• 5-HT2;
  • 5-HT7;
  • central pattern generator;
  • N-methyl-d,l-aspartate


Serotonin (5-HT) plays a critical role in locomotor pattern generation by modulating the rhythm and the coordinations. Pet-1, a transcription factor selectively expressed in the raphe nuclei, controls the differentiation of 5-HT neurons. Surprisingly, inactivation of Pet-1 (Pet-1−/− mice) that causes a 70% reduction in the number of 5-HT-positive neurons in the raphe does not impair locomotion in adult mice.

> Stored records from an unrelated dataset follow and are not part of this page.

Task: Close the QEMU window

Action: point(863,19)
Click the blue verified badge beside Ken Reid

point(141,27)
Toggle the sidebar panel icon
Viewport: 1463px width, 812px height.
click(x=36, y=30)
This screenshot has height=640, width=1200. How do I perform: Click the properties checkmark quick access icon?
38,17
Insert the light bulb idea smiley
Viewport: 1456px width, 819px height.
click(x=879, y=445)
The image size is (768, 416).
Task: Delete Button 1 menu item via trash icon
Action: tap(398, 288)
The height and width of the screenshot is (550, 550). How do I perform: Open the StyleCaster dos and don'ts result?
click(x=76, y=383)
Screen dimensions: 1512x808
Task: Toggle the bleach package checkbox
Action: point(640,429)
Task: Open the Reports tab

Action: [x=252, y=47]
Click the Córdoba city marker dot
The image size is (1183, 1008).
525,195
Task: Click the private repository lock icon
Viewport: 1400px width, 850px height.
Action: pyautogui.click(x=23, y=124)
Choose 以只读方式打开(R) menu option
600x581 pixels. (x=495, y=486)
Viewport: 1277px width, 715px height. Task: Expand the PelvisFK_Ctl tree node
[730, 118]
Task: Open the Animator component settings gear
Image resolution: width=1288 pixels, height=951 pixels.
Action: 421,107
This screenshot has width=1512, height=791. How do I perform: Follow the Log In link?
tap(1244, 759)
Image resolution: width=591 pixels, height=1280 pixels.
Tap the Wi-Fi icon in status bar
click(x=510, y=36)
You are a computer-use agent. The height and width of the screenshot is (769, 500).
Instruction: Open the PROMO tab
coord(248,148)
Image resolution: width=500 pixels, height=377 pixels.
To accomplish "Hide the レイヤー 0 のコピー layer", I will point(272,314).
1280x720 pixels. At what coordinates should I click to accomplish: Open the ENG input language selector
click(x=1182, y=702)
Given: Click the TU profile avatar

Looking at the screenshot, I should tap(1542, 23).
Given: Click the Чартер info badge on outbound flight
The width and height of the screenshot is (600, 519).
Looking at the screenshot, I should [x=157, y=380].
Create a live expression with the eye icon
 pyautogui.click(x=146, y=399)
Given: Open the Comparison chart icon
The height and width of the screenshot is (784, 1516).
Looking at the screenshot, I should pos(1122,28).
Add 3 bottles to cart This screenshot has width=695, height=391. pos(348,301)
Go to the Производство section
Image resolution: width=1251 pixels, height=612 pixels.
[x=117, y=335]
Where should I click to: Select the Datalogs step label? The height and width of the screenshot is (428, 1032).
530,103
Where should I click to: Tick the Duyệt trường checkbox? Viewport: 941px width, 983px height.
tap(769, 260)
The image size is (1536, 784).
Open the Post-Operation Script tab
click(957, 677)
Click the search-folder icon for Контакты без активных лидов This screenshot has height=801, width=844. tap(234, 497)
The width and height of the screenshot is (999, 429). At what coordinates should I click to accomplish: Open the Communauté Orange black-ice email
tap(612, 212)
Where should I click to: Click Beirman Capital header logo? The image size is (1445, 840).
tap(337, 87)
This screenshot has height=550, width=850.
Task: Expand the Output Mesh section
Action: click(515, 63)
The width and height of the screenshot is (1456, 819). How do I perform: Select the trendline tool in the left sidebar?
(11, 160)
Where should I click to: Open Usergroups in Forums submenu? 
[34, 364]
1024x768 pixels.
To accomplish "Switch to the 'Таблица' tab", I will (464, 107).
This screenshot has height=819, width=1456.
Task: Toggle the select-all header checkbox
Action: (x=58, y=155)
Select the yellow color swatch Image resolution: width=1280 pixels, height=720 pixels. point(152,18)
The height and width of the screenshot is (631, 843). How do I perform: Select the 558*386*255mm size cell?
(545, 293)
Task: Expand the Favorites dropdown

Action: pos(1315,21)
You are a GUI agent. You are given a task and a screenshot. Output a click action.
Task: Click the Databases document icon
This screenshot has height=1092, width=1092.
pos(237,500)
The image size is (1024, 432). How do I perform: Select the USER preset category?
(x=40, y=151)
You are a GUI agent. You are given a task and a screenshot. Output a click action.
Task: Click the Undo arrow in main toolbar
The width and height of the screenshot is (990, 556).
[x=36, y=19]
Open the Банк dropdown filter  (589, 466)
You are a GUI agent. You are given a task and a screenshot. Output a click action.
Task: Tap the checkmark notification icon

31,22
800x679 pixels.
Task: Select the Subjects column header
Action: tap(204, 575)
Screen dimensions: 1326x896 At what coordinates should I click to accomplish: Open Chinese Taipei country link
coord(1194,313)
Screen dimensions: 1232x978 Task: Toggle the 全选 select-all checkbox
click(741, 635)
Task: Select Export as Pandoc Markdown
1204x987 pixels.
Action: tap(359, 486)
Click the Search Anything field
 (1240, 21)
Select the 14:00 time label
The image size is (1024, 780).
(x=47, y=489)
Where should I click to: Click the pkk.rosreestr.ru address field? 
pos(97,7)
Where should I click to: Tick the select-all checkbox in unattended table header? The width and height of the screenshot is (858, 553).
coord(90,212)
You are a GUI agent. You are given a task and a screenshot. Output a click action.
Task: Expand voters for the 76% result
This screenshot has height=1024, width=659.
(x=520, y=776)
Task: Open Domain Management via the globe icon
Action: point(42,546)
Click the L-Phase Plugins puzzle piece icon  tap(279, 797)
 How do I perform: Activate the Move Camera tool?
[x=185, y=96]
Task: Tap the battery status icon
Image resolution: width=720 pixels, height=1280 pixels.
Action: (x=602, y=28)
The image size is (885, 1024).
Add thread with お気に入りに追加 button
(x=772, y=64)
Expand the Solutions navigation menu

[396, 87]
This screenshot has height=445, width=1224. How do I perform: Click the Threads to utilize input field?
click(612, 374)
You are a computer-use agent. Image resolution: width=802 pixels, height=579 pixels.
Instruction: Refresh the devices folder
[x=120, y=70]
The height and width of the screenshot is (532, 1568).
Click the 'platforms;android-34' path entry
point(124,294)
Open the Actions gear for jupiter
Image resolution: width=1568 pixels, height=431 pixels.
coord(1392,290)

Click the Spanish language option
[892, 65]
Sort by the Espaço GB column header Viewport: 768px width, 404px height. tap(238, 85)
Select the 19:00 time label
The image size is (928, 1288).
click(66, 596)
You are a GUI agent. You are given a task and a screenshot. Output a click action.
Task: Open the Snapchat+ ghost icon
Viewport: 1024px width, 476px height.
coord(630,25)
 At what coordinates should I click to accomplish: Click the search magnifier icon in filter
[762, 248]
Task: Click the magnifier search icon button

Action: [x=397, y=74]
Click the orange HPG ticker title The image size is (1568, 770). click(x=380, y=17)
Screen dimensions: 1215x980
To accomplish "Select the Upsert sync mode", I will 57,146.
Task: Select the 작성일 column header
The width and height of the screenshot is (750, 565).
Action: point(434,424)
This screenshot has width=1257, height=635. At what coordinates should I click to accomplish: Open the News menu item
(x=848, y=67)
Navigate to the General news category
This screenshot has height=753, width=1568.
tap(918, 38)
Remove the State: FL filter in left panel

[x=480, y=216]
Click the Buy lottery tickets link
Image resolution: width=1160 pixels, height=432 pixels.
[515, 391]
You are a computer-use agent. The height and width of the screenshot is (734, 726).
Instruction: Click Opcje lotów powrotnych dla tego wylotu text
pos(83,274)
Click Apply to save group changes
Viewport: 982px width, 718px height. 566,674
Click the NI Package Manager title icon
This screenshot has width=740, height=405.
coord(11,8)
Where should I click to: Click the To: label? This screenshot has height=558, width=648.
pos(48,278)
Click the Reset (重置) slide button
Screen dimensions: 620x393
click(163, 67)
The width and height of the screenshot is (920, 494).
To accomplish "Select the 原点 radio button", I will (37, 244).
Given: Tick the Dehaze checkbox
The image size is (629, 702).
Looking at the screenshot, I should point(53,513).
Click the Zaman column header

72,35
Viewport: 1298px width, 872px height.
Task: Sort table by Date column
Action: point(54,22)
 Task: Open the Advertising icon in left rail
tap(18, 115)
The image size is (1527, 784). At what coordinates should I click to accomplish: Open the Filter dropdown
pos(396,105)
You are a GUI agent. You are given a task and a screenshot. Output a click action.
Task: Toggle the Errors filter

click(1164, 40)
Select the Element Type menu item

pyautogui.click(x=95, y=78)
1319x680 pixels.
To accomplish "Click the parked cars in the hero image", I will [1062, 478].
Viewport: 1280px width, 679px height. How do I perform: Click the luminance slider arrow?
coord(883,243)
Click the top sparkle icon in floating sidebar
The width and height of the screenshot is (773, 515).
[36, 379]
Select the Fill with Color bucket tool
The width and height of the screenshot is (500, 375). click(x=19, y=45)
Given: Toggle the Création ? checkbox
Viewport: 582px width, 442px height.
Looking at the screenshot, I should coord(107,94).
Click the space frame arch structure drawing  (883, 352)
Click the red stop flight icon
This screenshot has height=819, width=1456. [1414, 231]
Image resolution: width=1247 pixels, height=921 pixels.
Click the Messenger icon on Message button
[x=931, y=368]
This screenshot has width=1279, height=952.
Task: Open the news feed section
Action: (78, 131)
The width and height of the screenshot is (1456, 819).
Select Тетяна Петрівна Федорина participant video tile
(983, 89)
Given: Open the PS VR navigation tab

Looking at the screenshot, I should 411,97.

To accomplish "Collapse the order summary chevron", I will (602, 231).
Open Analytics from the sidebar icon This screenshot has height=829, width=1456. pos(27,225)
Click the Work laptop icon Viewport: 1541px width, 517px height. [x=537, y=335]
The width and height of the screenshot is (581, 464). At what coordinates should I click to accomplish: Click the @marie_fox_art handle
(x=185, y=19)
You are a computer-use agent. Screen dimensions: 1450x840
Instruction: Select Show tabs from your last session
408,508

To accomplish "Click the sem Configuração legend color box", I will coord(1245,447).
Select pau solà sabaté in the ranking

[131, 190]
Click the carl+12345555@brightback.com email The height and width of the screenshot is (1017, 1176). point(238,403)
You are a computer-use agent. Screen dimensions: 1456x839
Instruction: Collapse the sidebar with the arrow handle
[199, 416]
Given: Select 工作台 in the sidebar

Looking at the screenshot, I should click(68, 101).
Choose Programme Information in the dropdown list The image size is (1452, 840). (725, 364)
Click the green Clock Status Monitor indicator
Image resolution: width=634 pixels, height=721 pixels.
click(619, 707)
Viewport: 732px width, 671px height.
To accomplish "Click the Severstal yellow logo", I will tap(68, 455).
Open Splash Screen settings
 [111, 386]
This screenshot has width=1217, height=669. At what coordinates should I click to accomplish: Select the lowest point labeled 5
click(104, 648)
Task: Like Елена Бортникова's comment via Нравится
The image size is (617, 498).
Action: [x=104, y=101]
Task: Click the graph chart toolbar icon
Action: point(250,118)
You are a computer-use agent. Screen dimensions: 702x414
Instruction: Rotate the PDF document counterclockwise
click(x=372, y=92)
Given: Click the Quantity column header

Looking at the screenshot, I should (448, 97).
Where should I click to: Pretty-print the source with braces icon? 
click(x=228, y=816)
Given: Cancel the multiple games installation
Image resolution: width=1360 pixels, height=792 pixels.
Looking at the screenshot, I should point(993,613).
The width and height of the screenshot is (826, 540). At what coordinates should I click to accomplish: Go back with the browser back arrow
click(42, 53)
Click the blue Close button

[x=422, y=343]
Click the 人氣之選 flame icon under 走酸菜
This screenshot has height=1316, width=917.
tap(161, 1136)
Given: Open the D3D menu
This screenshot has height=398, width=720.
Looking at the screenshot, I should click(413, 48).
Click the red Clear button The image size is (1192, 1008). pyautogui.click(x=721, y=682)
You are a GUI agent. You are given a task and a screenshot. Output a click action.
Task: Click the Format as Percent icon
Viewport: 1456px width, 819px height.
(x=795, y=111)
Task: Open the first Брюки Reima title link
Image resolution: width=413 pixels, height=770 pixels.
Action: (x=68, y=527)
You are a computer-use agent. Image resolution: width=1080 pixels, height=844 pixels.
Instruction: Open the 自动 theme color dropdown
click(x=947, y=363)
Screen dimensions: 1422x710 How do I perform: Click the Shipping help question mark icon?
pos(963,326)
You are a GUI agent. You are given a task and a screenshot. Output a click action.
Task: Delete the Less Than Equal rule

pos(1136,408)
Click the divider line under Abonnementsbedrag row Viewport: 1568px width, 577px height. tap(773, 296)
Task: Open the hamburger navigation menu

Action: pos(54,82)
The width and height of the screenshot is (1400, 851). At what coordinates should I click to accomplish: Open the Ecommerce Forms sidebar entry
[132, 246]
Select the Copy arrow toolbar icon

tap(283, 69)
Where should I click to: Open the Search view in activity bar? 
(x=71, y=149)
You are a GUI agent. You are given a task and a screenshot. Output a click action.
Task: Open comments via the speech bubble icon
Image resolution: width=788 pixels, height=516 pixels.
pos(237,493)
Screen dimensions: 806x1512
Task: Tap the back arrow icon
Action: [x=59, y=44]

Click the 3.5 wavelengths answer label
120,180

The goal of the present study was to investigate the operation of the locomotor central pattern generator (CPG) in neonatal Pet-1−/− mice. We first confirmed, by means of immunohistochemistry, that there is a marked reduction of 5-HT innervation in the lumbar spinal cord of Pet-1−/− mice. Fictive locomotion was induced in the in vitro neonatal mouse spinal cord preparation by bath application of N-methyl-d,l-Aspartate (NMA) alone or together with dopamine and 5-HT. A locomotor pattern characterized by left–right and flexor–extensor alternations was observed in both conditions. Increasing the concentration of 5-HT from 0.5 to 5 μm impaired the pattern in Pet-1−/− mice. We tested the role of endogenous 5-HT in the NMA-induced fictive locomotion. Application of 5-HT2 or 5-HT7 receptor antagonists affected the NMA-induced fictive locomotion in both heterozygous and homozygous mice although the effects were weaker in the latter strain. This may be, at least partly, explained by the reduced expression of 5-HT2AR as observed by means of immunohistochemistry. These results suggest that compensatory mechanisms take place in Pet-1−/− mice that make locomotion less dependent upon 5-HT.